(AFTER SIR L. M.)
Next I saw
A pensive gentleman of middle age,
That leaned against a Druid oak, his pipe
Pendent beneath his chin, a double one,
(Meaning the pipe); reluctant was his breath,
For he had mingled in the Morris dance
And rested blown; but damsels in their teens,
All decorous and decorously clad,
Their very ankles hardly visible,
Recalled his motions; while, for chaperon,
Good Mrs. Grundy up against the wall
Beamed approbation.
On his face I read
Signs of high sadness such as poets wear,
Being divinely discontented with
The praise of jeunes filles. Even as I looked,
He touched the portion of his pipe reserved
For minor poetry of solemn tone,
Checking the humorous stops intended for
Electioneering posters and the like;
And therewithal he made the following
Addition to his Songs Unsung, or else
His Unremarked Remarks:
"Dear Sir," he said,
"Excuse my saying 'Sir' like that; it is
Our way in Hades here among the damned;
For you must know that some of us are damned
Not only by faint praise but full applause
Of simple critics. Take my case. In me
Behold the good knight Marsyas, M.A.,
Three times a candidate for Parliament,
And twice retired; a Justice of the Peace;
Master of Arts (I said), and better known
In literary spheres as Master of
The Mediocre-Obvious; and read
By boarding-misses in their myriads.
These dote upon me. Sweetly have I sung
The commonplaces of philosophy
In common parlance.
You have read perhaps
The Cymric Triads? Poetry, they say,
Excels alone by sheer simplicity
Of language, subject, and invention. Sir!

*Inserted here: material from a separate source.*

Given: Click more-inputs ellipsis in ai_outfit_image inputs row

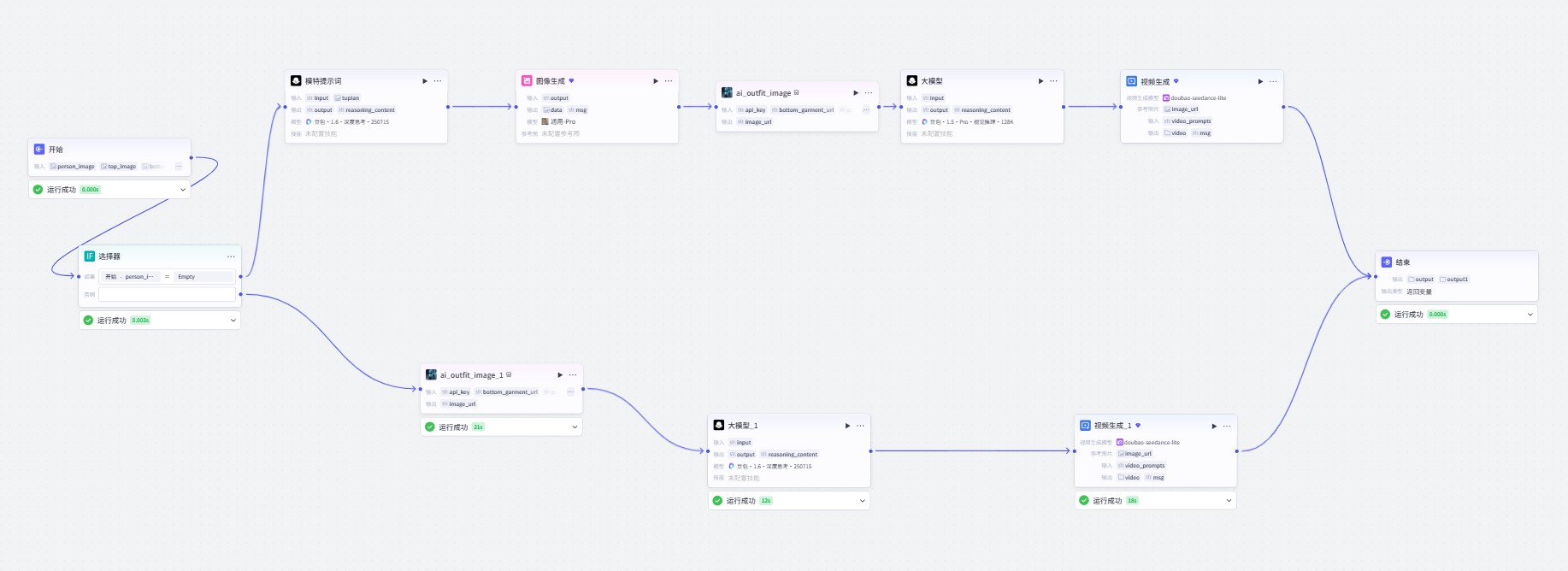Looking at the screenshot, I should (x=866, y=110).
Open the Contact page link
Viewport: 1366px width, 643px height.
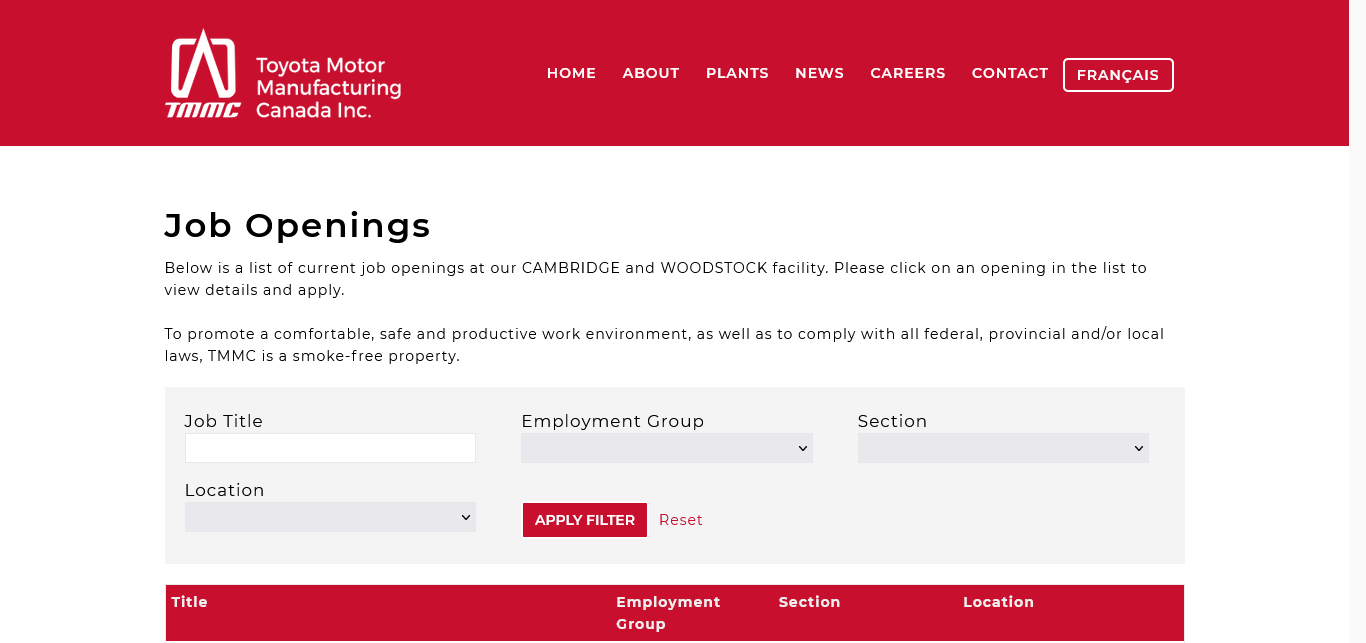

The excellence of mine lay that way too.
But fate is partial. Heaven's fulgour moulds
'To happiness some, some to unhappiness!'
(Look you, the harp was Welsh that figured forth
That excellent last line.) I ask you, Sir,
What would you? Ill content with mortal praise,
And haply somewhat overbold, I sought
To be as gods be; sought, in fact, to filch
Apollo's bays!
Ah me! Dear me! I fain
Would use a stronger phrase, but hardly dare,
Being, whatever else, respectable.
I say I tired of vulgar homage, gift
Of ignorance. 'High failure overleaps
The bounds of low successes' (there, again,
The harp that twanged was Welsh, but with an echo
Of Browning). Godlike it must be, I thought,
To climb the giddy brink; to pen, for instance,
An Ode to the Imperial Institute,
And fall, if bound to, from a decent height.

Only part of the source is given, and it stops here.